[BEGIN]
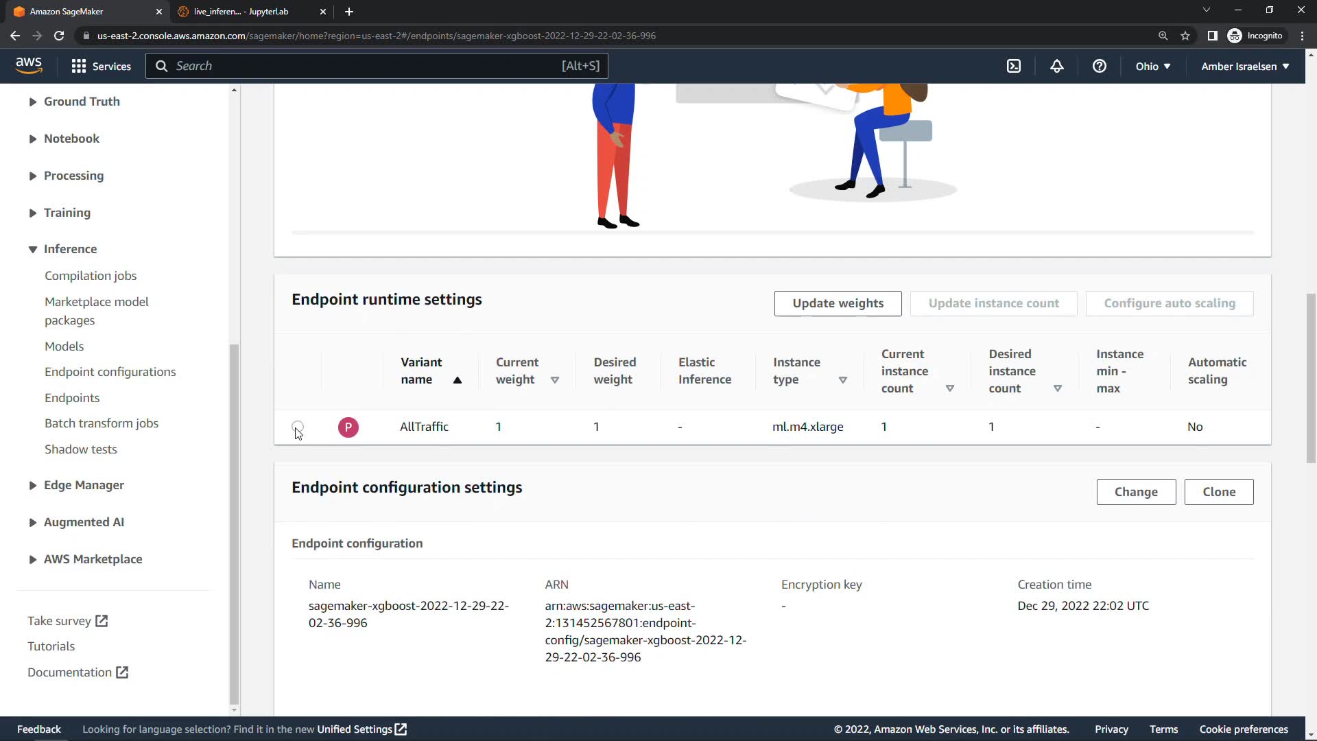Sort by Current weight column arrow

[x=555, y=380]
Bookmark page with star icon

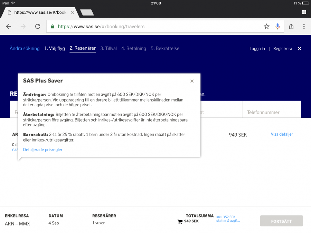point(266,27)
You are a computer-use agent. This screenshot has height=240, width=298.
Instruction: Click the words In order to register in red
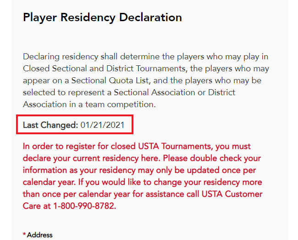coord(59,146)
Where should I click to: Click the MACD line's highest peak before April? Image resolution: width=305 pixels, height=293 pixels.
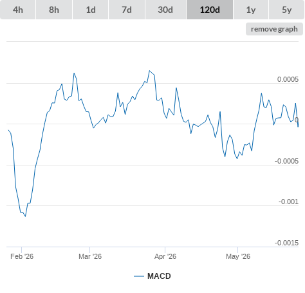pos(149,71)
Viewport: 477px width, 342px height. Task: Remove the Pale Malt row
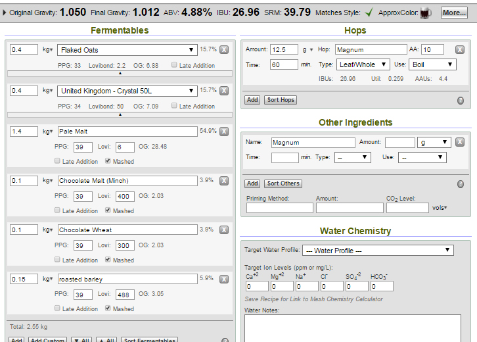coord(224,132)
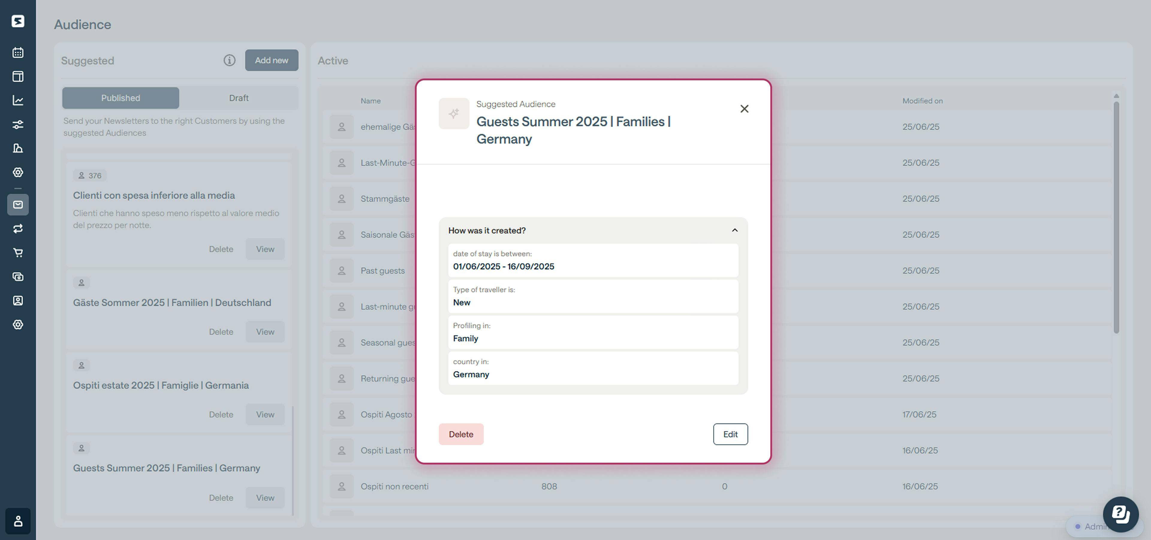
[END]
What the exercise asks:
Could you reproduce the data above with each "width" replaced by "breadth", changing nothing else and omitting the pictures?

Written answer:
Sort by Current weight column arrow

[x=555, y=380]
Bookmark page with star icon

point(266,27)
You are a computer-use agent. This screenshot has height=240, breadth=298.
Instruction: Click the words In order to register in red
coord(59,146)
Where should I click to: Click the MACD line's highest peak before April? Image resolution: breadth=305 pixels, height=293 pixels.
pos(149,71)
Viewport: 477px breadth, 342px height. Task: Remove the Pale Malt row
coord(224,132)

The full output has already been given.